### What the task requires
Two lines mark the range in the entries below: the one holding "Where should I click to: Click the minus" and the one holding "Click the Approve button". Set down those two and all lines between them, exactly.

### Provided data
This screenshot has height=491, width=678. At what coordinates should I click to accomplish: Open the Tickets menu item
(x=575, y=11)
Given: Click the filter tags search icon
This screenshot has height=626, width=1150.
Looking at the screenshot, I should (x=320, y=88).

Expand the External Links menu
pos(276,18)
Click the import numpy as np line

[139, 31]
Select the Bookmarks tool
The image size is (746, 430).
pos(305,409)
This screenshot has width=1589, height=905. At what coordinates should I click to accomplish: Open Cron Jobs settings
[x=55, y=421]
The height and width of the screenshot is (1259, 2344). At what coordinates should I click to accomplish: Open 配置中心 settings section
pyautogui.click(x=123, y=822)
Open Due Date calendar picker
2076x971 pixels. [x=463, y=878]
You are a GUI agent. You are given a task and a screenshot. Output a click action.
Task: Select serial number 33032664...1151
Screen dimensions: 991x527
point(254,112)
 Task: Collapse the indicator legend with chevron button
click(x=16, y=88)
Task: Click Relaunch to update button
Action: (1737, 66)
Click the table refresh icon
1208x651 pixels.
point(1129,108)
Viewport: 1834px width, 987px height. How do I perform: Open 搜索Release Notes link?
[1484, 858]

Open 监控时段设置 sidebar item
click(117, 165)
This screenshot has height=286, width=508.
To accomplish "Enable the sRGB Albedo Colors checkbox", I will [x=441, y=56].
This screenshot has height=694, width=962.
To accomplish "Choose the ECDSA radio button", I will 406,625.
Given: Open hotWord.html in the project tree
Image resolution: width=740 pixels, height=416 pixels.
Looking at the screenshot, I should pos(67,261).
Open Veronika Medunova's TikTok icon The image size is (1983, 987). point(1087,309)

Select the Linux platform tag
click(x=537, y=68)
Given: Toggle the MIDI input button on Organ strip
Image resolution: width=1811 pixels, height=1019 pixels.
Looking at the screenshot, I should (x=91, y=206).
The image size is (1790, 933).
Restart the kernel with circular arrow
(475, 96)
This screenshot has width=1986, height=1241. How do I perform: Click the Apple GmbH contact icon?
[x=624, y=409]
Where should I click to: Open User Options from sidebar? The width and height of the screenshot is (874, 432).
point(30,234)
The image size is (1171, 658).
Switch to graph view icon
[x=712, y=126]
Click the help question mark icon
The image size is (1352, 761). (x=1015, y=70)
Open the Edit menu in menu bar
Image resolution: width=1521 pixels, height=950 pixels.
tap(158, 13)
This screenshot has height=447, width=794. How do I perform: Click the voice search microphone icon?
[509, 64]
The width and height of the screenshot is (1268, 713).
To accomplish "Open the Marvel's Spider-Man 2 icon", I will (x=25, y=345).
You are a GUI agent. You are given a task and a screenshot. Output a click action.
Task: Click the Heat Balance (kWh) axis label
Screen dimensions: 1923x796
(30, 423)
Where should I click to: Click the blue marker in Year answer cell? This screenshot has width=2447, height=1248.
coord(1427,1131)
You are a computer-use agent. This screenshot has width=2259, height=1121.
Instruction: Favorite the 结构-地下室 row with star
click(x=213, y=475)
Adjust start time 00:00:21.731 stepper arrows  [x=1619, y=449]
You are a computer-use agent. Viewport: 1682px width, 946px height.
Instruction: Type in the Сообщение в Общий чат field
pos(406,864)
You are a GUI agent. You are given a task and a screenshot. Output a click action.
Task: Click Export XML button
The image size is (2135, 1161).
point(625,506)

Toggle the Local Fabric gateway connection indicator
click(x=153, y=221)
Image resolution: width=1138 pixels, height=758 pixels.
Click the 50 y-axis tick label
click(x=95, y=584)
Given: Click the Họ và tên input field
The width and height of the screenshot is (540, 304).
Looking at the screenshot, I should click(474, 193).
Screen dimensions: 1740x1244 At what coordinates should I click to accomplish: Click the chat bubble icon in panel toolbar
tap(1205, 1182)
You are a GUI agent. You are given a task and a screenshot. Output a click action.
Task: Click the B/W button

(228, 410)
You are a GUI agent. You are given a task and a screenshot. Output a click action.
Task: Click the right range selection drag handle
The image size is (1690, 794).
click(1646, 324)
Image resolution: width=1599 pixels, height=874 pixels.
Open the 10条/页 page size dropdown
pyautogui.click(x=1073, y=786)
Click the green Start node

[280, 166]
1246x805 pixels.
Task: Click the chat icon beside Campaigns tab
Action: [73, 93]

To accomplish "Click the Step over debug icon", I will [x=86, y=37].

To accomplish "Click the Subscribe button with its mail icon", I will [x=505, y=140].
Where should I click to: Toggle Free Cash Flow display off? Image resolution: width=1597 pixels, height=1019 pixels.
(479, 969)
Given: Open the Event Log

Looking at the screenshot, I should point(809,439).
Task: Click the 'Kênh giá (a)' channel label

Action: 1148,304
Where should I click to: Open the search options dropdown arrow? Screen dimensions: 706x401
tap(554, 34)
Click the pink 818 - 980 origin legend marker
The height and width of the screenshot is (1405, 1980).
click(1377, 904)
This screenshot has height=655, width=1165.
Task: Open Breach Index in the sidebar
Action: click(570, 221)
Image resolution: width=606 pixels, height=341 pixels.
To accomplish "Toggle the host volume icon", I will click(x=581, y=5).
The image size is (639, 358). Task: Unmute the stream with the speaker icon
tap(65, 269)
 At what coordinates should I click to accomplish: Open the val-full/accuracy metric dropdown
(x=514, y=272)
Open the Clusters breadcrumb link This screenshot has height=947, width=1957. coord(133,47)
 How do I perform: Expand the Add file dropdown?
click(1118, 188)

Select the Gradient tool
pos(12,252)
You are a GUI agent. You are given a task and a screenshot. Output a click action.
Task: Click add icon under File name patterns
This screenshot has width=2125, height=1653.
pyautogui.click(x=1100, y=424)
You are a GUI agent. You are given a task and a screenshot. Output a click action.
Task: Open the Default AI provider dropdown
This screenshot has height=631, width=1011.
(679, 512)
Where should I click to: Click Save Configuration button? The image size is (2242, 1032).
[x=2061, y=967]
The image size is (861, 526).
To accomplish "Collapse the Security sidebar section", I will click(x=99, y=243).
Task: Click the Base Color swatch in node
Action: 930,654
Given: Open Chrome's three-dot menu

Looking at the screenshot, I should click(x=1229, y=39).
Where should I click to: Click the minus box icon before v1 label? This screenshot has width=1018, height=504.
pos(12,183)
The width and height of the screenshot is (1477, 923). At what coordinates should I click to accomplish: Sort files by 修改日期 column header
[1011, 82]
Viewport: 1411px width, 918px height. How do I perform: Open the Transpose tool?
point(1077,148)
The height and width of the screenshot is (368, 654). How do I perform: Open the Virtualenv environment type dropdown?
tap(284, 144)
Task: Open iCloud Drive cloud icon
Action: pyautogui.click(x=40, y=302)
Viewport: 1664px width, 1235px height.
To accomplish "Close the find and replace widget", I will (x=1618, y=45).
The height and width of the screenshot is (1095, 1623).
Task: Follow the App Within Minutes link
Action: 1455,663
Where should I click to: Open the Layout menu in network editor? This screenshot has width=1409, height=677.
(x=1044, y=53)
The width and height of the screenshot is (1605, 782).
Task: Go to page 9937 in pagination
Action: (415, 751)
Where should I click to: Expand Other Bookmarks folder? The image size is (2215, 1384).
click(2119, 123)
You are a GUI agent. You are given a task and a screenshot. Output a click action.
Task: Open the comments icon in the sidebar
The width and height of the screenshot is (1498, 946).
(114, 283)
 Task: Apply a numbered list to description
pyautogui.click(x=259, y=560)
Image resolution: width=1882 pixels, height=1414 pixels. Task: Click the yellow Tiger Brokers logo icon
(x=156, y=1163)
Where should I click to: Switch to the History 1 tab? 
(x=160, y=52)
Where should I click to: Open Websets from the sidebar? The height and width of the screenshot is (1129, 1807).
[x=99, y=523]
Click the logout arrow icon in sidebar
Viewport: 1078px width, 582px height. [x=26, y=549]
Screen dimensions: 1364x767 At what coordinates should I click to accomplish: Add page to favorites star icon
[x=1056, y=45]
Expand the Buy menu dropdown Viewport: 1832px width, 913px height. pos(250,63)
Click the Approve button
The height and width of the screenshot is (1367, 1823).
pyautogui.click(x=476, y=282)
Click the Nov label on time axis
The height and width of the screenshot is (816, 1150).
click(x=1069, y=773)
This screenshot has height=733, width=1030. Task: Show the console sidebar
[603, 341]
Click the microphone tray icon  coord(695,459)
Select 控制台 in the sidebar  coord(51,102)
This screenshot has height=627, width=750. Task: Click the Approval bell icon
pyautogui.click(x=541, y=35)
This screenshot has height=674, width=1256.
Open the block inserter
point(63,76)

### Solution below
Where should I click to: Click the minus box icon before v1 label? This screenshot has width=1018, height=504.
pos(12,183)
The width and height of the screenshot is (1477, 923). At what coordinates should I click to accomplish: Sort files by 修改日期 column header
[1011, 82]
Viewport: 1411px width, 918px height. How do I perform: Open the Transpose tool?
point(1077,148)
The height and width of the screenshot is (368, 654). How do I perform: Open the Virtualenv environment type dropdown?
tap(284, 144)
Task: Open iCloud Drive cloud icon
Action: pyautogui.click(x=40, y=302)
Viewport: 1664px width, 1235px height.
To accomplish "Close the find and replace widget", I will (x=1618, y=45).
The height and width of the screenshot is (1095, 1623).
Task: Follow the App Within Minutes link
Action: 1455,663
Where should I click to: Open the Layout menu in network editor? This screenshot has width=1409, height=677.
(x=1044, y=53)
The width and height of the screenshot is (1605, 782).
Task: Go to page 9937 in pagination
Action: (415, 751)
Where should I click to: Expand Other Bookmarks folder? The image size is (2215, 1384).
click(2119, 123)
You are a GUI agent. You are given a task and a screenshot. Output a click action.
Task: Open the comments icon in the sidebar
The width and height of the screenshot is (1498, 946).
(114, 283)
 Task: Apply a numbered list to description
pyautogui.click(x=259, y=560)
Image resolution: width=1882 pixels, height=1414 pixels. Task: Click the yellow Tiger Brokers logo icon
(x=156, y=1163)
Where should I click to: Switch to the History 1 tab? 
(x=160, y=52)
Where should I click to: Open Websets from the sidebar? The height and width of the screenshot is (1129, 1807).
[x=99, y=523]
Click the logout arrow icon in sidebar
Viewport: 1078px width, 582px height. [x=26, y=549]
Screen dimensions: 1364x767 At what coordinates should I click to accomplish: Add page to favorites star icon
[x=1056, y=45]
Expand the Buy menu dropdown Viewport: 1832px width, 913px height. pos(250,63)
Click the Approve button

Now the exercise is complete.